The protesters who have been camping out in Manhattan’s Financial District for more than two weeks eat donated food and keep their laptops running with a portable gas-powered generator. They have a newspaper — the Occupied Wall Street Journal — and a makeshift hospital.

They lack a clear objective, though they speak against corporate greed, social inequality, global climate change and other concerns. But they’re growing in numbers, getting more organized and showing no sign of quitting.

City officials “thought we were going to leave, and we haven’t left,” 19-year-old protester Kira Moyer-Sims said. “We’re going to stay as long as we can.”

The arrests of more than 700 people on Saturday as thousands tried to cross the Brooklyn Bridge seemed to pour oil on the rage of those who camped out overnight in Zuccotti Park, a private plaza off Broadway near Wall Street.

The growing, cross-country movement “signals a shift in consciousness,” said Jared Schy, a young man sitting squeezed between three others who participated in Saturday’s march from Manhattan’s Financial District to the bridge.

“We don’t care whether mainstream media covers this or people see us on television. What counts are the more than 30,000 viewers following our online live stream,” he said. “We heard from a lot of them, and they’re joining us now!”

The Occupy Wall Street demonstration started out last month with fewer than a dozen college students spending days and nights in Zuccotti Park. It has grown significantly, both in New York City and elsewhere as people across the country, from Boston to Los Angeles, display their solidarity in similar protests.

Moyer-Sims, of Portland, Ore., said the group has grown much more organized. “We have a protocol for most things,” she said, including getting legal help for people who are arrested.

The protest has drawn activists of diverse ages and occupations, including Jackie Fellner, a marketing manager from Westchester County.

“We’re not here to take down Wall Street. It’s not poor against rich. It’s about big money dictating which politicians get elected and what programs get funded,” she said.

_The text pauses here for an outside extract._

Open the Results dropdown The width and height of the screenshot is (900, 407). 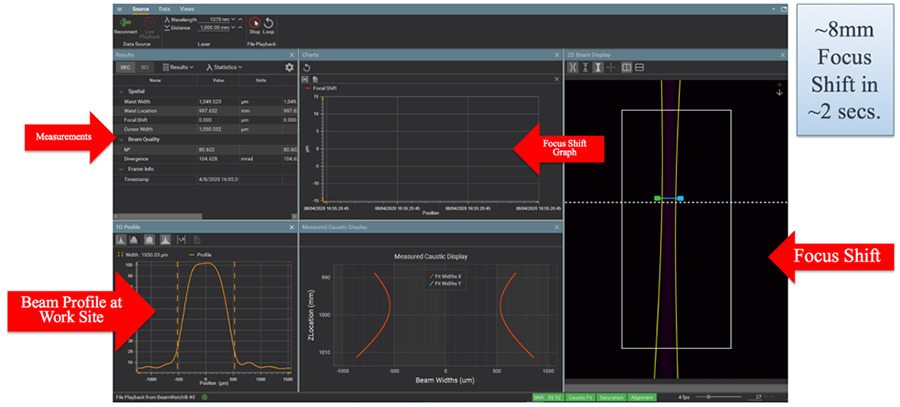tap(179, 67)
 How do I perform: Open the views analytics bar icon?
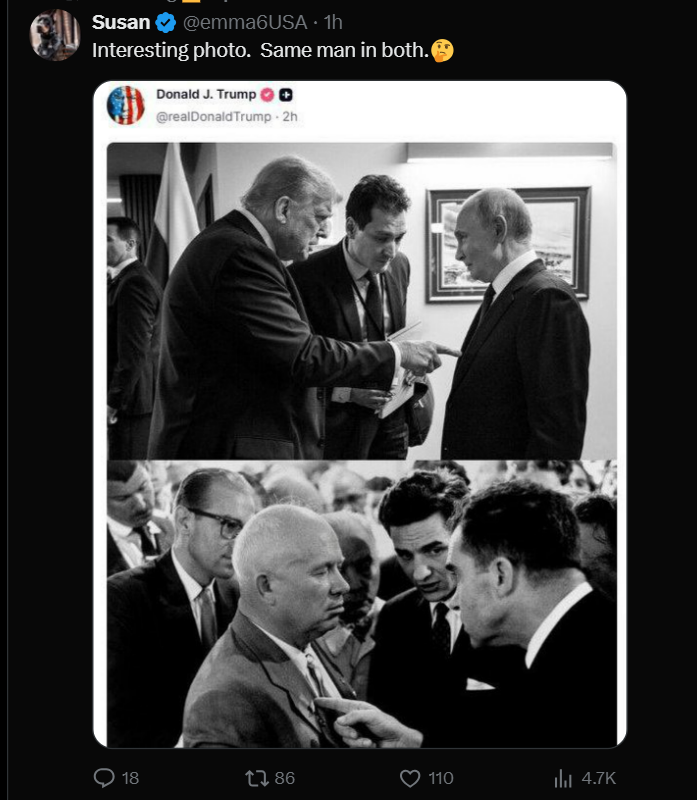563,779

On Sunday, a group of New York public school teachers sat in the plaza, including Denise Martinez of Brooklyn. Most students at her school live at or below the poverty level, and her classes are jammed with up to about 50 students.

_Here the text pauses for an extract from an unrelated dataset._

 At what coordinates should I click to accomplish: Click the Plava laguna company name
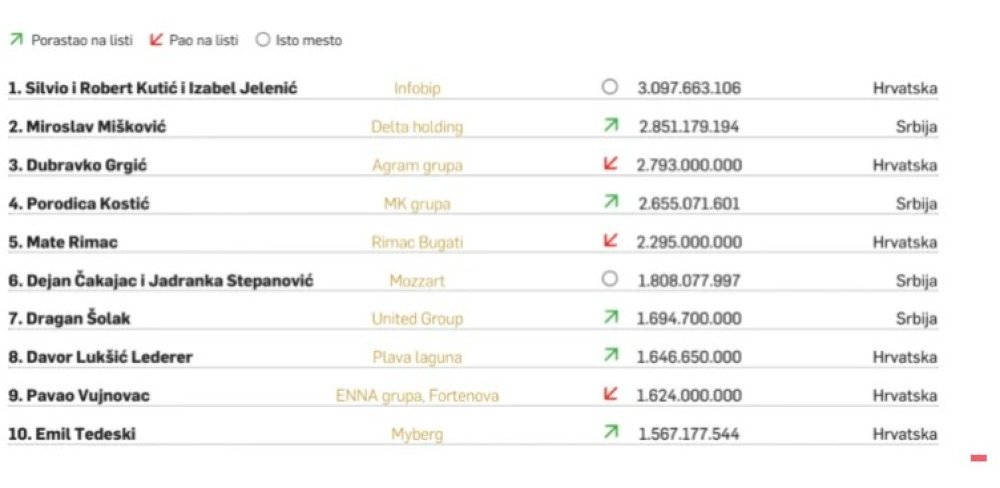tap(417, 357)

“These are America’s future workers, and what’s trickling down to them are the problems — the unemployment, the crime,” she said. She blamed Wall Street for causing the country’s financial problems and said it needed to do more to solve them.

Police officers have been a regular sight at the plaza, but NYPD spokesman Paul Browne said the protest has not led the department to assign additional officers to the area. The department won’t change its approach to handling the protest and will continue regular patrols and monitoring, he said.